Front-of-house performer Astrid Pill and some of the dancers greet audience members stepping into the darkened, curtained-off vestibule at the entrance of the Queen’s Theatre, offering soft white gloves to wear. Dancers projected in otherworldly light onto great hanging backdrops gaze down upon the arrivals, gesturing in slow-motion, god-like, in a manner reminiscent of a Bill Viola video installation.
A series of mirrored steles on a dais guard the entrance, like statues guarding a futuristic temple. The portentous weight of this in-between space reflects Adey’s past involvement with Dark Mofo, and this, together with the donning of white gloves and the theatrical haze blurring the edges of solidity, feel like preparations for a ritual.

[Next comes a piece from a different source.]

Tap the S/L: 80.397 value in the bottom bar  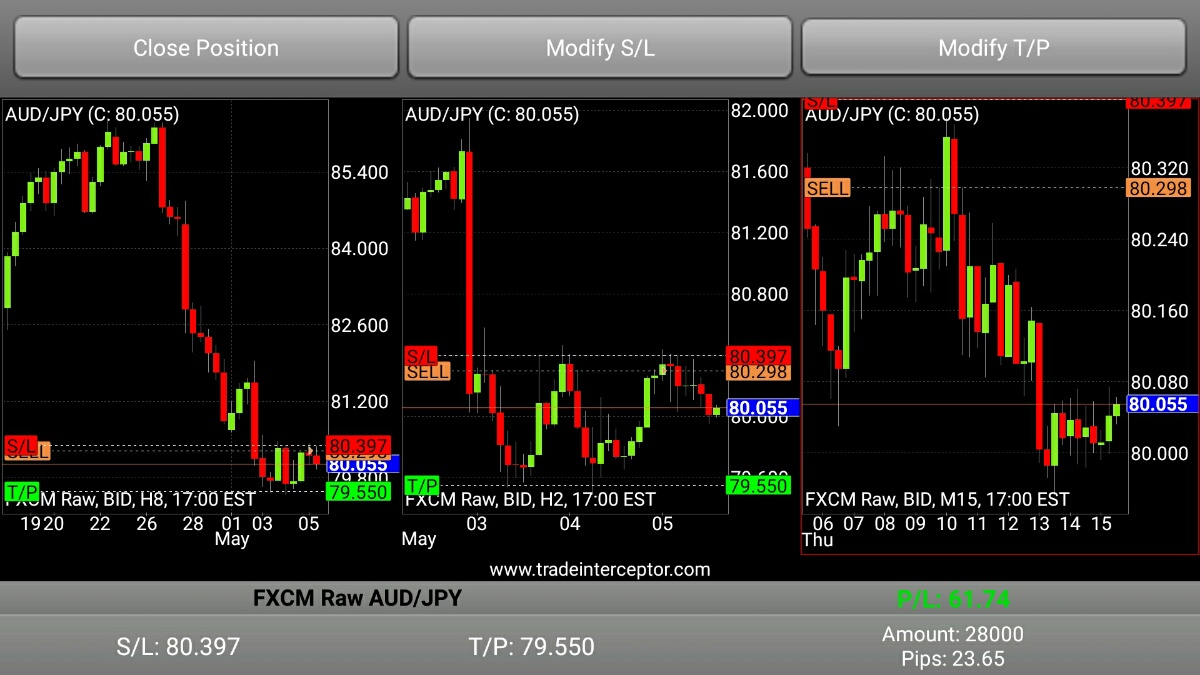(178, 646)
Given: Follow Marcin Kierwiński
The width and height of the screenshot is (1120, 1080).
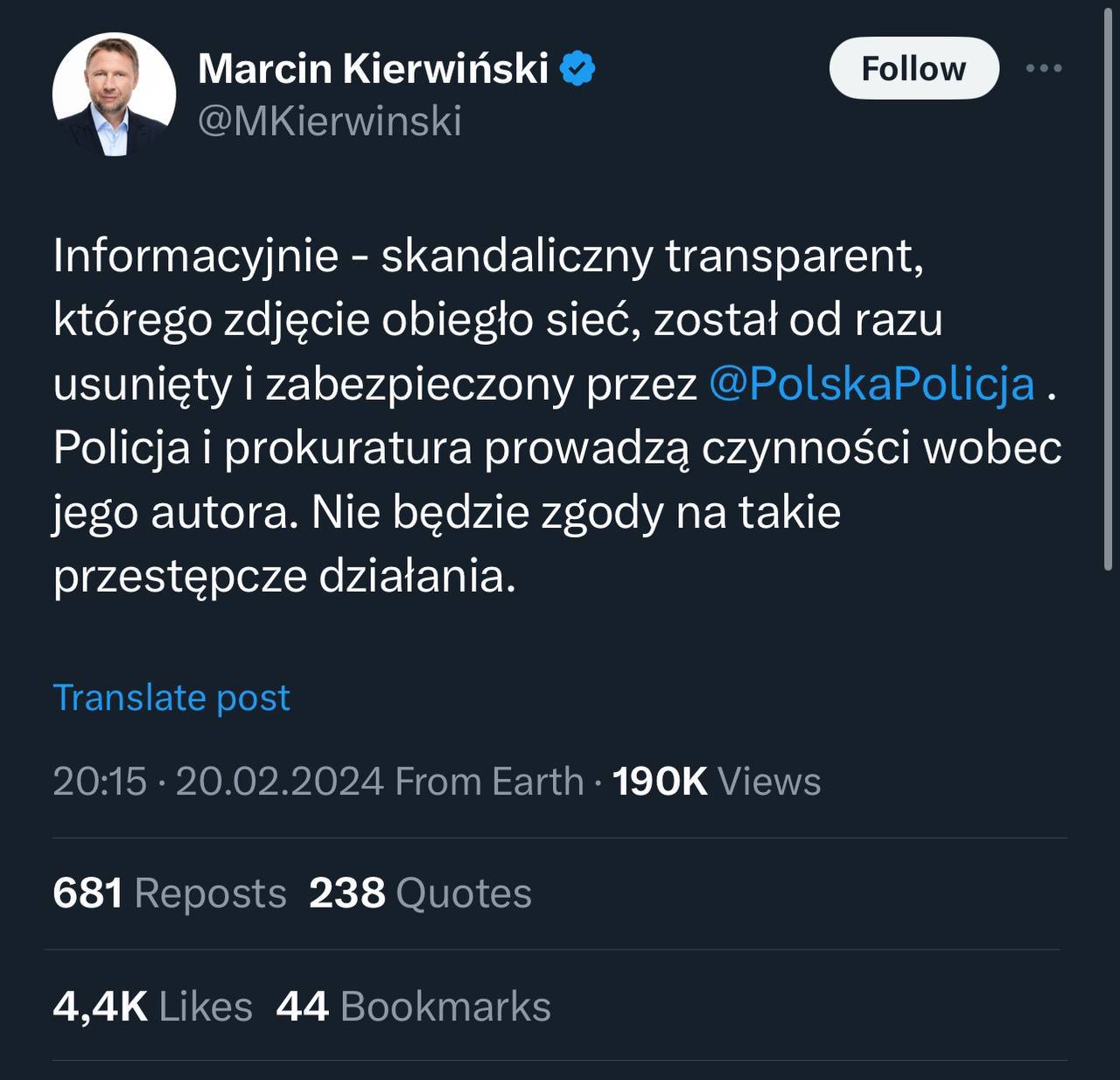Looking at the screenshot, I should point(914,68).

A disembodied voice instructs audience members to find a hand to hold and a light to follow, and performers with handheld white lights guide us into the dark and cavernous interior. Hands linked, we wend and wind through the haze around the square formation of ethereally lit mirrored steles occupying the centre of the space until we are led on to the dais to move, play and explore the spaces between the multitude of reflections.
We are invited to spin the moving mirrors with our gloved hands, the four sides revealing surprising new perspectives as they turn, at times aligning to present infinite hallways of light, other times revealing our own reflections or those of others who are observing while being unknowingly observed.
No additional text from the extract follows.